Please repeat each entry. Match every word exactly.

(Data excerpts)

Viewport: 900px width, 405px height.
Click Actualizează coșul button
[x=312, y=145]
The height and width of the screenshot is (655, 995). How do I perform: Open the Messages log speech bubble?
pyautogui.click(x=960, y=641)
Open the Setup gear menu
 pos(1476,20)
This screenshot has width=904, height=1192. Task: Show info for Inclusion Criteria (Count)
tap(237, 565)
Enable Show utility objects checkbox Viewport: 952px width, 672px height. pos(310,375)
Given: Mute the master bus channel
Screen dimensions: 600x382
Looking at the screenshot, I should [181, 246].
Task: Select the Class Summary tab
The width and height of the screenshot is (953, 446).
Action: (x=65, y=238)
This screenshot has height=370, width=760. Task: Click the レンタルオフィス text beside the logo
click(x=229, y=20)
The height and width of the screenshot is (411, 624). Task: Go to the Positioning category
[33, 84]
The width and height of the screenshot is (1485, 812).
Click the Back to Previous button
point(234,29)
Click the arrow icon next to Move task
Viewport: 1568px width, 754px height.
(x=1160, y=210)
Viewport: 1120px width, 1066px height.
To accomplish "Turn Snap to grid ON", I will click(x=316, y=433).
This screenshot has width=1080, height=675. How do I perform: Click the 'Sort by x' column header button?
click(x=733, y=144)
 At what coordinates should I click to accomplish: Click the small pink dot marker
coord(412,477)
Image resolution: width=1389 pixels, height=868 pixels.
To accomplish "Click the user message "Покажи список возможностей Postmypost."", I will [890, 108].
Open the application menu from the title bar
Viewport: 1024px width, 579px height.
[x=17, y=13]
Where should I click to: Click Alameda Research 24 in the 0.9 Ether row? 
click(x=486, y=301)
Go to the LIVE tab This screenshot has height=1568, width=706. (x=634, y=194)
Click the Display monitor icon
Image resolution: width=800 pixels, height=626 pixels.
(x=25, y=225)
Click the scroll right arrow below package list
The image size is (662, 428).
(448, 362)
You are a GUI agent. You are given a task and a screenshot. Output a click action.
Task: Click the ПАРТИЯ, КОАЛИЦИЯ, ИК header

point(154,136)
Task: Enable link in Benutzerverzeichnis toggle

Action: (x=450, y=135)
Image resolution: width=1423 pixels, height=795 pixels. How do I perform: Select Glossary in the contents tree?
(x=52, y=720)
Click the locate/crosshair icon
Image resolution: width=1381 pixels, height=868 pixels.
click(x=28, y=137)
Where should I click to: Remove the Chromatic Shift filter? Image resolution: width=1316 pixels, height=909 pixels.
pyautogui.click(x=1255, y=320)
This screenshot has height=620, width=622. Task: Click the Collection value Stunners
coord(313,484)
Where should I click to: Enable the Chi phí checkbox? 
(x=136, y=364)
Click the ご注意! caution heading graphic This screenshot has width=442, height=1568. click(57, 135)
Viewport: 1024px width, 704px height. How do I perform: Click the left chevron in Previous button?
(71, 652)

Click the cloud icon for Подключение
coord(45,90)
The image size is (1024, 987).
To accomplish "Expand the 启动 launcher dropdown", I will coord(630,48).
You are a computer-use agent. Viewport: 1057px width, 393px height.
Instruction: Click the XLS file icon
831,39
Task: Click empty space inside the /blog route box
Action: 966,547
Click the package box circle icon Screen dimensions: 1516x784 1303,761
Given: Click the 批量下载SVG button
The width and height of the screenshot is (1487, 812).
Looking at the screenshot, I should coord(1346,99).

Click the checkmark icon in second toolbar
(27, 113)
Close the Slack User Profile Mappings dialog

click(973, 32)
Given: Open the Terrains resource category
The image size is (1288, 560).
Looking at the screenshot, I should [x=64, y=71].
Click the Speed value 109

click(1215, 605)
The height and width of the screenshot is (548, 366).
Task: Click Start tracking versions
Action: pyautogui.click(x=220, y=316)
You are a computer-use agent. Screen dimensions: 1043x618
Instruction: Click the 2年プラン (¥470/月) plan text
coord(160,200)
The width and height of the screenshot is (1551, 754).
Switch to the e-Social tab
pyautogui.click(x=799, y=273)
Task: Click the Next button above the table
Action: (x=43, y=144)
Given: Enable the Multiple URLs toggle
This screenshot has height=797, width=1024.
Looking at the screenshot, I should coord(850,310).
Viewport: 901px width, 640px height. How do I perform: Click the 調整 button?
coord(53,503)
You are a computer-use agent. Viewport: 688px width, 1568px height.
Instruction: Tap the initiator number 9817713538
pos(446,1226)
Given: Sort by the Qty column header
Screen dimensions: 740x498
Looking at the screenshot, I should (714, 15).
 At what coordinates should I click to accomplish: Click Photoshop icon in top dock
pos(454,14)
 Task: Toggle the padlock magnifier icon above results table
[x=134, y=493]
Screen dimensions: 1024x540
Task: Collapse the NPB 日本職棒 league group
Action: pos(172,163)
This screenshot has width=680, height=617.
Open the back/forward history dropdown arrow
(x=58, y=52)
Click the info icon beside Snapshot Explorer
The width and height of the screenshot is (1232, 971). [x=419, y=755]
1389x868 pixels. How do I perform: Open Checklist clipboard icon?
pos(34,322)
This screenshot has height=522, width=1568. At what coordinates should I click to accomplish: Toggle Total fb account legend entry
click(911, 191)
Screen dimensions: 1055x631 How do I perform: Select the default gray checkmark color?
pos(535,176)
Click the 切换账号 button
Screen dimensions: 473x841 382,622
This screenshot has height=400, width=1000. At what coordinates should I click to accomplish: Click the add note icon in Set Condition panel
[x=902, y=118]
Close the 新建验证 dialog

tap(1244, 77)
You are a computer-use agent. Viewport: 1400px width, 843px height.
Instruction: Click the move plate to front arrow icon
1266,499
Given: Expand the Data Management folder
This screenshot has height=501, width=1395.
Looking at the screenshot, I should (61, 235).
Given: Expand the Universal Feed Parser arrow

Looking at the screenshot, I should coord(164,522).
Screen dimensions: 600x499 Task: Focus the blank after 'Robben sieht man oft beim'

(End Data excerpts)

(Exercise result)
Viewport: 900px width, 405px height.
Click Actualizează coșul button
[x=312, y=145]
The height and width of the screenshot is (655, 995). How do I perform: Open the Messages log speech bubble?
pyautogui.click(x=960, y=641)
Open the Setup gear menu
 pos(1476,20)
This screenshot has width=904, height=1192. Task: Show info for Inclusion Criteria (Count)
tap(237, 565)
Enable Show utility objects checkbox Viewport: 952px width, 672px height. pos(310,375)
Given: Mute the master bus channel
Screen dimensions: 600x382
Looking at the screenshot, I should [181, 246].
Task: Select the Class Summary tab
The width and height of the screenshot is (953, 446).
Action: (x=65, y=238)
This screenshot has height=370, width=760. Task: Click the レンタルオフィス text beside the logo
click(x=229, y=20)
The height and width of the screenshot is (411, 624). Task: Go to the Positioning category
[33, 84]
The width and height of the screenshot is (1485, 812).
Click the Back to Previous button
point(234,29)
Click the arrow icon next to Move task
Viewport: 1568px width, 754px height.
(x=1160, y=210)
Viewport: 1120px width, 1066px height.
To accomplish "Turn Snap to grid ON", I will click(x=316, y=433).
This screenshot has width=1080, height=675. How do I perform: Click the 'Sort by x' column header button?
click(x=733, y=144)
 At what coordinates should I click to accomplish: Click the small pink dot marker
coord(412,477)
Image resolution: width=1389 pixels, height=868 pixels.
To accomplish "Click the user message "Покажи список возможностей Postmypost."", I will [890, 108].
Open the application menu from the title bar
Viewport: 1024px width, 579px height.
[x=17, y=13]
Where should I click to: Click Alameda Research 24 in the 0.9 Ether row? 
click(x=486, y=301)
Go to the LIVE tab This screenshot has height=1568, width=706. (x=634, y=194)
Click the Display monitor icon
Image resolution: width=800 pixels, height=626 pixels.
(x=25, y=225)
Click the scroll right arrow below package list
The image size is (662, 428).
(448, 362)
You are a GUI agent. You are given a task and a screenshot. Output a click action.
Task: Click the ПАРТИЯ, КОАЛИЦИЯ, ИК header

point(154,136)
Task: Enable link in Benutzerverzeichnis toggle

Action: (x=450, y=135)
Image resolution: width=1423 pixels, height=795 pixels. How do I perform: Select Glossary in the contents tree?
(x=52, y=720)
Click the locate/crosshair icon
Image resolution: width=1381 pixels, height=868 pixels.
click(x=28, y=137)
Where should I click to: Remove the Chromatic Shift filter? Image resolution: width=1316 pixels, height=909 pixels.
pyautogui.click(x=1255, y=320)
This screenshot has height=620, width=622. Task: Click the Collection value Stunners
coord(313,484)
Where should I click to: Enable the Chi phí checkbox? 
(x=136, y=364)
Click the ご注意! caution heading graphic This screenshot has width=442, height=1568. click(57, 135)
Viewport: 1024px width, 704px height. How do I perform: Click the left chevron in Previous button?
(71, 652)

Click the cloud icon for Подключение
coord(45,90)
The image size is (1024, 987).
To accomplish "Expand the 启动 launcher dropdown", I will coord(630,48).
You are a computer-use agent. Viewport: 1057px width, 393px height.
Instruction: Click the XLS file icon
831,39
Task: Click empty space inside the /blog route box
Action: 966,547
Click the package box circle icon Screen dimensions: 1516x784 1303,761
Given: Click the 批量下载SVG button
The width and height of the screenshot is (1487, 812).
Looking at the screenshot, I should coord(1346,99).

Click the checkmark icon in second toolbar
(27, 113)
Close the Slack User Profile Mappings dialog

click(973, 32)
Given: Open the Terrains resource category
The image size is (1288, 560).
Looking at the screenshot, I should [x=64, y=71].
Click the Speed value 109

click(1215, 605)
The height and width of the screenshot is (548, 366).
Task: Click Start tracking versions
Action: pyautogui.click(x=220, y=316)
You are a computer-use agent. Screen dimensions: 1043x618
Instruction: Click the 2年プラン (¥470/月) plan text
coord(160,200)
The width and height of the screenshot is (1551, 754).
Switch to the e-Social tab
pyautogui.click(x=799, y=273)
Task: Click the Next button above the table
Action: (x=43, y=144)
Given: Enable the Multiple URLs toggle
This screenshot has height=797, width=1024.
Looking at the screenshot, I should coord(850,310).
Viewport: 901px width, 640px height. How do I perform: Click the 調整 button?
coord(53,503)
You are a computer-use agent. Viewport: 688px width, 1568px height.
Instruction: Tap the initiator number 9817713538
pos(446,1226)
Given: Sort by the Qty column header
Screen dimensions: 740x498
Looking at the screenshot, I should (714, 15).
 At what coordinates should I click to accomplish: Click Photoshop icon in top dock
pos(454,14)
 Task: Toggle the padlock magnifier icon above results table
[x=134, y=493]
Screen dimensions: 1024x540
Task: Collapse the NPB 日本職棒 league group
Action: pos(172,163)
This screenshot has width=680, height=617.
Open the back/forward history dropdown arrow
(x=58, y=52)
Click the info icon beside Snapshot Explorer
The width and height of the screenshot is (1232, 971). [x=419, y=755]
1389x868 pixels. How do I perform: Open Checklist clipboard icon?
pos(34,322)
This screenshot has height=522, width=1568. At what coordinates should I click to accomplish: Toggle Total fb account legend entry
click(911, 191)
Screen dimensions: 1055x631 How do I perform: Select the default gray checkmark color?
pos(535,176)
Click the 切换账号 button
Screen dimensions: 473x841 382,622
This screenshot has height=400, width=1000. At what coordinates should I click to accomplish: Click the add note icon in Set Condition panel
[x=902, y=118]
Close the 新建验证 dialog

tap(1244, 77)
You are a computer-use agent. Viewport: 1400px width, 843px height.
Instruction: Click the move plate to front arrow icon
1266,499
Given: Expand the Data Management folder
This screenshot has height=501, width=1395.
Looking at the screenshot, I should (61, 235).
Given: Expand the Universal Feed Parser arrow

Looking at the screenshot, I should coord(164,522).
Screen dimensions: 600x499 Task: Focus the blank after 'Robben sieht man oft beim'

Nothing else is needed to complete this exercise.